Women often focus more on their children, spouses and careers. Their own personal health often comes last. That needs to stop.
- Twenty-two thousand women in the United States are diagnosed with ovarian cancer each year.
- Two-thirds of them do not get adequate care.
While it will take a multipronged approach to turn those numbers around, empowering women to demand appropriate treatment is an important step.
There are five steps you can take to be a better advocate for your health.
1. Don’t panic
“You have an ovarian mass, and it’s suspicious.”
When you hear these words, it’s easy to see your whole life flash in front of your eyes – you may want to take immediate action with the first healthcare provider available.
Don’t let that panic take over. Calm down and assess the situation.
It’s OK to take a week to do your research and get a second opinion. That extra time could make a big difference in your survival rate.
2. Do your research
Once you’ve taken time to process your diagnosis, start learning everything you can.
While I don’t recommend getting all your medical information from Google, the Internet can be helpful. Use good judgment about whether a site is reputable:
- Who runs the site – is it the government, a university, health organization or hospital?
- Does the site have an editorial board or is the information reviewed?
- How current is the information?
You can calculate your risk of malignancy on an online calculator. It takes 30 seconds to assess your risk and find out whether you should seek treatment from a gynecologic oncologist. Discuss your results with your physician.
Advocacy groups such as the Newport Beach-based nonprofit Queen of Hearts Foundation are valuable resources. It can help to talk with someone who has gone through ovarian cancer treatment. I’ve seen it countless times: these sisterhoods flock to support patients, offer advice and information and point them to local experts and resources.
3. Quiz your doctor
It’s always fair to quiz your physician and surgeon about their experience and qualifications to do a particular procedure. Don’t be intimidated, and don’t worry about offending the doctor.

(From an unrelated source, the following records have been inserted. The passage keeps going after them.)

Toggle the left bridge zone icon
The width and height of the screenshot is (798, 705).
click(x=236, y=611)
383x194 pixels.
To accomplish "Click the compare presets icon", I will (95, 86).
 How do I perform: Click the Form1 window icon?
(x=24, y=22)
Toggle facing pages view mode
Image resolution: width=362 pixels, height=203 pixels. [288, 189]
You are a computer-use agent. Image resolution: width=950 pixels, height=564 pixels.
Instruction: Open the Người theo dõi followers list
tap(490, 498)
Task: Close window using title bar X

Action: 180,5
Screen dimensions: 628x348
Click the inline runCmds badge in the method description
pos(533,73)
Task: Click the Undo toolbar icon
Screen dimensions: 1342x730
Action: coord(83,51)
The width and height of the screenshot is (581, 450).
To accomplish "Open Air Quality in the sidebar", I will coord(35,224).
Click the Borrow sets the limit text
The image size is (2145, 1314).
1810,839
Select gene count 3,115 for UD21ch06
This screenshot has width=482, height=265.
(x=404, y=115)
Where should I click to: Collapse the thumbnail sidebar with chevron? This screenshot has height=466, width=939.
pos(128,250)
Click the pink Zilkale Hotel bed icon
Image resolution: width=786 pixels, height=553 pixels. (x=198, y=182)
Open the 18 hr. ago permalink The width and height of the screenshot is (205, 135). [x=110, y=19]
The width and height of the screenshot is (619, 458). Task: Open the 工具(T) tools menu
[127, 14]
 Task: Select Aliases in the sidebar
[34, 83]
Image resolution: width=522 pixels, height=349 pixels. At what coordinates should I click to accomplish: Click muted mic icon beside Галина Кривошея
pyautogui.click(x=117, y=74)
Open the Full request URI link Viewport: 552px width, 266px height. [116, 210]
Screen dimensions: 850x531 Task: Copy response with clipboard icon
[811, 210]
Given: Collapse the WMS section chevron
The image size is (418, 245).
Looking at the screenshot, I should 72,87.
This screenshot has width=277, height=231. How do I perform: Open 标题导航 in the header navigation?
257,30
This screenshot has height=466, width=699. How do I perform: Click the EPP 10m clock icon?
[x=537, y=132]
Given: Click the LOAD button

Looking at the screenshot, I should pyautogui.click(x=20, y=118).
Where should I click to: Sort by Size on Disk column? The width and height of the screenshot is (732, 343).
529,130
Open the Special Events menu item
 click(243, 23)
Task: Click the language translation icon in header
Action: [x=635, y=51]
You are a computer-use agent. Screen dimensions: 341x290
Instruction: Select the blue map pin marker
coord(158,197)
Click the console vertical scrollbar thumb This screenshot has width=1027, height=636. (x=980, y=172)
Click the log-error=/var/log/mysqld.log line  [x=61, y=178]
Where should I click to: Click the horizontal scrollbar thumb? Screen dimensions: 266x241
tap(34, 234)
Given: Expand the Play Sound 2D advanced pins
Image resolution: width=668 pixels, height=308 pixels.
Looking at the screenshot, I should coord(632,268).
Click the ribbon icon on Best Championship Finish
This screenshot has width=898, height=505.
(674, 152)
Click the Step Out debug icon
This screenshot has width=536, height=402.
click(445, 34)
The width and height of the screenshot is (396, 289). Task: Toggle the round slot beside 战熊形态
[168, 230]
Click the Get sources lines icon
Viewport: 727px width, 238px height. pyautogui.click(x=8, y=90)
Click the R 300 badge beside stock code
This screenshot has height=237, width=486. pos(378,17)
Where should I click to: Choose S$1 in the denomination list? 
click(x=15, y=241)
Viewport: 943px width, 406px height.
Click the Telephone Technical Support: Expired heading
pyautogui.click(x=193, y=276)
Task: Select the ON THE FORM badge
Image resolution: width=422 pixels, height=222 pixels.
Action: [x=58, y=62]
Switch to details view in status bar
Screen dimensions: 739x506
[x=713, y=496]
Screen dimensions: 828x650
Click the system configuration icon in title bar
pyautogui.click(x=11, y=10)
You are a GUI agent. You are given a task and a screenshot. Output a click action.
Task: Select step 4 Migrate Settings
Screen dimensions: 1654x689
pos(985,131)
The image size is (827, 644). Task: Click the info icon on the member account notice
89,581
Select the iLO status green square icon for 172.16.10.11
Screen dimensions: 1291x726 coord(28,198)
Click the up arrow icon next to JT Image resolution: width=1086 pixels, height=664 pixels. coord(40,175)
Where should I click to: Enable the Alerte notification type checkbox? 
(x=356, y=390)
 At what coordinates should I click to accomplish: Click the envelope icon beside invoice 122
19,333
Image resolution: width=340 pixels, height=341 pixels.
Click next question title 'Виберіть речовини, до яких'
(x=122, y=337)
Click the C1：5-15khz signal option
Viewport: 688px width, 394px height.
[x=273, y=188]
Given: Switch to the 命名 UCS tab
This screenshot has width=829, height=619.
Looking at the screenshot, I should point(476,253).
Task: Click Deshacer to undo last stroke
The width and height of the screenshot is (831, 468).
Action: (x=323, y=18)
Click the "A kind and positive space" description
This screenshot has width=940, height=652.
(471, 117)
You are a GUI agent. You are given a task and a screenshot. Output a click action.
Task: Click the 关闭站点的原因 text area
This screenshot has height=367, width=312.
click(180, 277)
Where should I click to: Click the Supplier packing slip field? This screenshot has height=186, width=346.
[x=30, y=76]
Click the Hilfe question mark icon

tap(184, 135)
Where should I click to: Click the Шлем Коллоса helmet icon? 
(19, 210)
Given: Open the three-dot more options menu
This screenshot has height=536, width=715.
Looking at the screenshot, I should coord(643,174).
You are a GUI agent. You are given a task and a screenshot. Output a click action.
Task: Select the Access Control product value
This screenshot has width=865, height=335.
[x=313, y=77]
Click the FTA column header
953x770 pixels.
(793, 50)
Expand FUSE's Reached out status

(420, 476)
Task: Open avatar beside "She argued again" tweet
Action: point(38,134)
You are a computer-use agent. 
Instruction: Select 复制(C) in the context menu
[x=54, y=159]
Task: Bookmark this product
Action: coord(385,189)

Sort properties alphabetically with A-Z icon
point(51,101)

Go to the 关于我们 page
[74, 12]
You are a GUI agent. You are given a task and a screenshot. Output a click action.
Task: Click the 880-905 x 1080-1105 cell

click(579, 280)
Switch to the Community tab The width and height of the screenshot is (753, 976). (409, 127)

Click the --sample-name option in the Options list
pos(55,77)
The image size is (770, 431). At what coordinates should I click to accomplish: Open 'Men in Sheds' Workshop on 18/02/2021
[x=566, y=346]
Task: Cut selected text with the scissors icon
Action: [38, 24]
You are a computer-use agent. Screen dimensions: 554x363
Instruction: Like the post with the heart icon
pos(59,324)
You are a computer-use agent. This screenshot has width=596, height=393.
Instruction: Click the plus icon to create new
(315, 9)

For example, if you have been diagnosed with an ovarian mass, these are some questions you might want to ask:
- What is your treatment philosophy?
- Is there a gynecologic oncologist available or should I be referred to one?
- How often do you operate on women with ovarian cancer?
- What is your surgical debulking rate – how much of the tumor can you remove?
- How many patients do you deliver intraperitoneal chemotherapy to?
- Do you have access to clinical trials?
If your physician uses a word or phrase you don’t understand, ask him or her to explain it. Don’t be embarrassed if you don’t understand the medical terminology. If it was your sister or child, you’d ask – you deserve the same for your own health.
4. Get a second opinion
I encourage my patients to get a second opinion. It’s always good to get a different perspective.
If your physician recommends a complicated treatment program or you’re nervous about a course of action, see what a different doctor thinks. The second doctor may tell you the same thing, but at least you’ll have verification that it’s the right path to take.
If there is a modest suspicion that you could have ovarian cancer, you should definitely consult with a gynecologic oncologist. You want someone who has that specific expertise to look at your case and make a recommendation for care.
5. Make decisions
Once you’ve done the research, asked the questions and received a second opinion, you’re ready to make good decisions about where to seek care, who should provide that care and what the best course of action is.
One of the best ways to ensure you get the best treatment is to be an active participant in your healthcare. You have the power. Use it.